Ben Volta: Pattern Process
Ben Volta (Certificate '02) creates intricate public murals and sculptures, working at the intersection of education, restorative justice, and urban planning. His practice stands on the belief that art can be a catalyst for change, within individuals as well as the institutional structures that surround them.
His exhibition in the Alumni Gallery at PAFA will draw from multiple projects created with students and recently incarcerated youth throughout the city. These projects use a collaborative drawing process to generate complex wholes that are more than the sum of their parts.

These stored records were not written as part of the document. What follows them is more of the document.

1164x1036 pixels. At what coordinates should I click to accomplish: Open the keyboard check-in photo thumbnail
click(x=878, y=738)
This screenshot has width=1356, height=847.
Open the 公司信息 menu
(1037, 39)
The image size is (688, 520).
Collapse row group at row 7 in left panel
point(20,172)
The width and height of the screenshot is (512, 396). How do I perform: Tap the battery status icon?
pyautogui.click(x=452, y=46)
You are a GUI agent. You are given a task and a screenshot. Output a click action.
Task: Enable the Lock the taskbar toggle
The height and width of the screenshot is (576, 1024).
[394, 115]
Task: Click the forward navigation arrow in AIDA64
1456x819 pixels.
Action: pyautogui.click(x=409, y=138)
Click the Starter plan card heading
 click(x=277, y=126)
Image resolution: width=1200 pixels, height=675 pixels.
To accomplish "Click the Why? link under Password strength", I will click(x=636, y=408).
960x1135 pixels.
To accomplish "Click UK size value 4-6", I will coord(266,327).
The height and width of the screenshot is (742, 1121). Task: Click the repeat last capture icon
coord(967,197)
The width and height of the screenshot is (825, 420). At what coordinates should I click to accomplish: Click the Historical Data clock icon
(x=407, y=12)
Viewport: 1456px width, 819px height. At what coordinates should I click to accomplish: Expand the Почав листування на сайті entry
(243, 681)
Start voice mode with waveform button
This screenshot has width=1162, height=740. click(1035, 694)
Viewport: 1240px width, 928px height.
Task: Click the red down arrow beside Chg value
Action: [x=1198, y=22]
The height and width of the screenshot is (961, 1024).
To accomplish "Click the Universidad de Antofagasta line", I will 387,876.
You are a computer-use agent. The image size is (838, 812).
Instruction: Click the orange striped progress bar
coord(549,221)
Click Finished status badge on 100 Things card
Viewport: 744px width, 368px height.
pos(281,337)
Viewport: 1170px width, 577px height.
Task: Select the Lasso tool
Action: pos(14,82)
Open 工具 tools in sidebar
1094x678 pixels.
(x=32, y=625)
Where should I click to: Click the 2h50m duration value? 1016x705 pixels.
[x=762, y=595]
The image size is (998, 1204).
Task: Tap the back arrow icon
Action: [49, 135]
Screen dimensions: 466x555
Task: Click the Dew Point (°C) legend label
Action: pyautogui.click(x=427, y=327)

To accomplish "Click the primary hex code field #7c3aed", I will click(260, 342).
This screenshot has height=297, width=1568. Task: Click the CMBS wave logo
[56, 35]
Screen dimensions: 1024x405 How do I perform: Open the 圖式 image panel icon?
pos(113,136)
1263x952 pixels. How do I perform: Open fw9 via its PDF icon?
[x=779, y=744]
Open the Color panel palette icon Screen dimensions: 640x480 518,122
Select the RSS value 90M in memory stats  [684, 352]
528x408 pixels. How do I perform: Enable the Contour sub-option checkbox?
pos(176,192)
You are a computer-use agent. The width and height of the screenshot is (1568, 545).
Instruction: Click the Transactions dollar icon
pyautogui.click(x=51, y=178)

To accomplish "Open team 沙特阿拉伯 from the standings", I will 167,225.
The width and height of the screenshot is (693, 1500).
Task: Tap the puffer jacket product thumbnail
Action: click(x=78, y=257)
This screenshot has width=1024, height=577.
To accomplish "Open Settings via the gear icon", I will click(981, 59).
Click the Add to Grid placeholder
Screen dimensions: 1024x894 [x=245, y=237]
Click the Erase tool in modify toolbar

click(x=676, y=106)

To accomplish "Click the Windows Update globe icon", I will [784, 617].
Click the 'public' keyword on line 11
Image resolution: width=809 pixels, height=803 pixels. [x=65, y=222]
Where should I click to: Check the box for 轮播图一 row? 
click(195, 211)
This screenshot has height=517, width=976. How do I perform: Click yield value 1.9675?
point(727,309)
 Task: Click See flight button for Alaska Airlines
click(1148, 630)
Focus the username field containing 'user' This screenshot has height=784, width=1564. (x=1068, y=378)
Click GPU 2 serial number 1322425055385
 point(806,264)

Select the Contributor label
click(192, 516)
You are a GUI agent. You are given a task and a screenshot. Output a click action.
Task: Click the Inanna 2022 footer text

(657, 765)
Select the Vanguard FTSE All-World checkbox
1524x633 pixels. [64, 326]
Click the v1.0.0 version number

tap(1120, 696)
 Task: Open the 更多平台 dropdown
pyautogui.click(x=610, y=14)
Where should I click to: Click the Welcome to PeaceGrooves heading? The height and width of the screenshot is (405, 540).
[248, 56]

Installations like “We Are All Neurons” and “Celestial Cascade” combine biological forms like neurons and plant life into visual ecosystems. “Amplify” takes human-created forms—architectural ornaments, wheels, chandeliers—and uses them to express music, exposing their inner harmonies; “Frequencies” takes a direct look at the abstract geometric patterns that fascinate and animate our brains. “Micro to Macro” explores the interplay of all these levels of pattern: from abstract geometry, through atoms and cells, to plants and planets.
The murals incorporate this layering process within their physical material on as many levels as possible: site, scale, line, color, and collage. These formal considerations are underwritten with conceptual concerns that explore layers of social, historical and political context. The interplay between intention and chance—pattern and improvisation—underlies all stages of the process.